Oregon’s homebrew community is in shock after the Oregon Liquor Control Commission resurrected an old law that forbids homebrewers from consuming their product anywhere other than where they brewed it. This has caused the closer of homebrew contests around the state and at various fairs.
It turns out that the issue may have come to light when Deschutes Brewing Company employees called the OLCC about the legality of a homebrew event on the brewery’s premise.
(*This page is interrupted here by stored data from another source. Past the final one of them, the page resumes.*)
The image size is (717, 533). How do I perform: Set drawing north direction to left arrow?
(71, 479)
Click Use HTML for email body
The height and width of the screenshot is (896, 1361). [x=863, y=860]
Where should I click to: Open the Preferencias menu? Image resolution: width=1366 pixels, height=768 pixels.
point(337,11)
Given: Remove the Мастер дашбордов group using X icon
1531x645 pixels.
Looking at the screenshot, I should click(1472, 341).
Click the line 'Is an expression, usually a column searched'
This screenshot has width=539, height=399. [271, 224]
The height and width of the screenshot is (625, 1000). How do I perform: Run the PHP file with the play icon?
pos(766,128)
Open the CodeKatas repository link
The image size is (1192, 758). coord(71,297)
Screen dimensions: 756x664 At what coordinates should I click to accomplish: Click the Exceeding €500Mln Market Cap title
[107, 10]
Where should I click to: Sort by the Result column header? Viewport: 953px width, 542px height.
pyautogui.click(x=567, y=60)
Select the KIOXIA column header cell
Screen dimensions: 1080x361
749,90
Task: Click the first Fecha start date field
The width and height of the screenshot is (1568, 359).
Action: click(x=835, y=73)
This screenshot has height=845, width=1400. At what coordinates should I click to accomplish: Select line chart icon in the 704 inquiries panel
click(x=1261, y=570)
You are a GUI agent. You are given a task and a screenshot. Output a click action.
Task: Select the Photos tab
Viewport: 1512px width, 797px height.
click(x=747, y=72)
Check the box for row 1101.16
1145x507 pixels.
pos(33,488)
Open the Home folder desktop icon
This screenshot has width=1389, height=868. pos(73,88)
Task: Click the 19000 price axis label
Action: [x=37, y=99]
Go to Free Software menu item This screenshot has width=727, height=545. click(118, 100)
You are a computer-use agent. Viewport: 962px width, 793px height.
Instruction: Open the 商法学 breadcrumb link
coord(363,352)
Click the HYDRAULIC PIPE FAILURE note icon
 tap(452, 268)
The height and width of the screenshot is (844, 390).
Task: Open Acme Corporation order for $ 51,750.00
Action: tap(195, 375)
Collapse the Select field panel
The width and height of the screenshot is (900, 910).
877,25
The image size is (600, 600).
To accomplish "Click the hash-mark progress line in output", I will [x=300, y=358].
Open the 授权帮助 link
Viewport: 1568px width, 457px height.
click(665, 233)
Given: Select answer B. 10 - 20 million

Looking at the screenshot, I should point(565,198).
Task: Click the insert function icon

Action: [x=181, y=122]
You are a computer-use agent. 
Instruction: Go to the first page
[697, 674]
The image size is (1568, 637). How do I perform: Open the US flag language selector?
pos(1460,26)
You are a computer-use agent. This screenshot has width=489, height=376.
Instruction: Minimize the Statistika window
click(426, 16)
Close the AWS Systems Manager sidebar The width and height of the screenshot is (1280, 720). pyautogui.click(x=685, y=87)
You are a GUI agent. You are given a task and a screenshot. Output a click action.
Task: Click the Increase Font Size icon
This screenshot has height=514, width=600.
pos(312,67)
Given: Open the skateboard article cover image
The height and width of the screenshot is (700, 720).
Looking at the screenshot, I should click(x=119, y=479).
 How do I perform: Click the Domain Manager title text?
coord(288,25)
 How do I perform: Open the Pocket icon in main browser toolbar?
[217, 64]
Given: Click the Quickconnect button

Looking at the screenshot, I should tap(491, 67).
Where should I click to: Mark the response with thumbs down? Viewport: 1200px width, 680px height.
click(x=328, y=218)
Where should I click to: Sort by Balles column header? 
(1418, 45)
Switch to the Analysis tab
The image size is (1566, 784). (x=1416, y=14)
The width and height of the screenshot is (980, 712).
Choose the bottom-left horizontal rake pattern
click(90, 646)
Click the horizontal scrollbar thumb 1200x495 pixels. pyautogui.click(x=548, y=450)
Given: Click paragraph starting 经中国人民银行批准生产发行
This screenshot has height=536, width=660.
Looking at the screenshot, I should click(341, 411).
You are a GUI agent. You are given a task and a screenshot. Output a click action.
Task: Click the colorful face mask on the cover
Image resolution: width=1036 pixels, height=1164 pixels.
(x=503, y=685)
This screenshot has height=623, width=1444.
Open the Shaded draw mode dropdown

Here’s Deschutes Brewing Company owner Gary Fish’s explanation:
“The real story is that Deschutes Brewery contacted the OLCC to ensure that a homebrewers forum we were planning during American Craft Beer Week was legal. Given the rules we are bound to as licensee of the OLCC and as a responsible member of the brewing community, we always want to make sure that we understand the intricacies of the OLCC’s regulations. After a three-minute conversation with an OLCC representative, we were told that the agency would call us back with further information. This never happened, and the planned event was dropped as a result.
“The bottom line is that we were attempting to create an event celebrating homebrewing, and our roots in this culture. We were never contacted by any media outlets to clarify this story and the reasons for our inquiry. We hope that these OLCC laws will change in the near future, as recent coverage has suggested, and that homebrewers can continue to share their creations with the world.” – Gary Fish
Here is what I think. These ridiculous laws need to come to light. Without being aware of the laws, no one has any idea of how to work with the law or how to figure out how to change the law. The folks from Deschutes were covering their collective butts, which is a good thing. That it led to restrictions on homebrewers is unfortunate. However, now the lawmakers in Oregon that are promising change can focus in on these hangers on and change them.
Lesson for Montana: Well, this is where it gets sticky. Do you just not call for fear of awakening law enforcement, or do we explore the full Montana beer law to see if we can modernize it? I tend to lean toward the second. Let’s explore the full beer law and lobby for change instead of waiting around to see if someone will find that obscure law that could shut us down.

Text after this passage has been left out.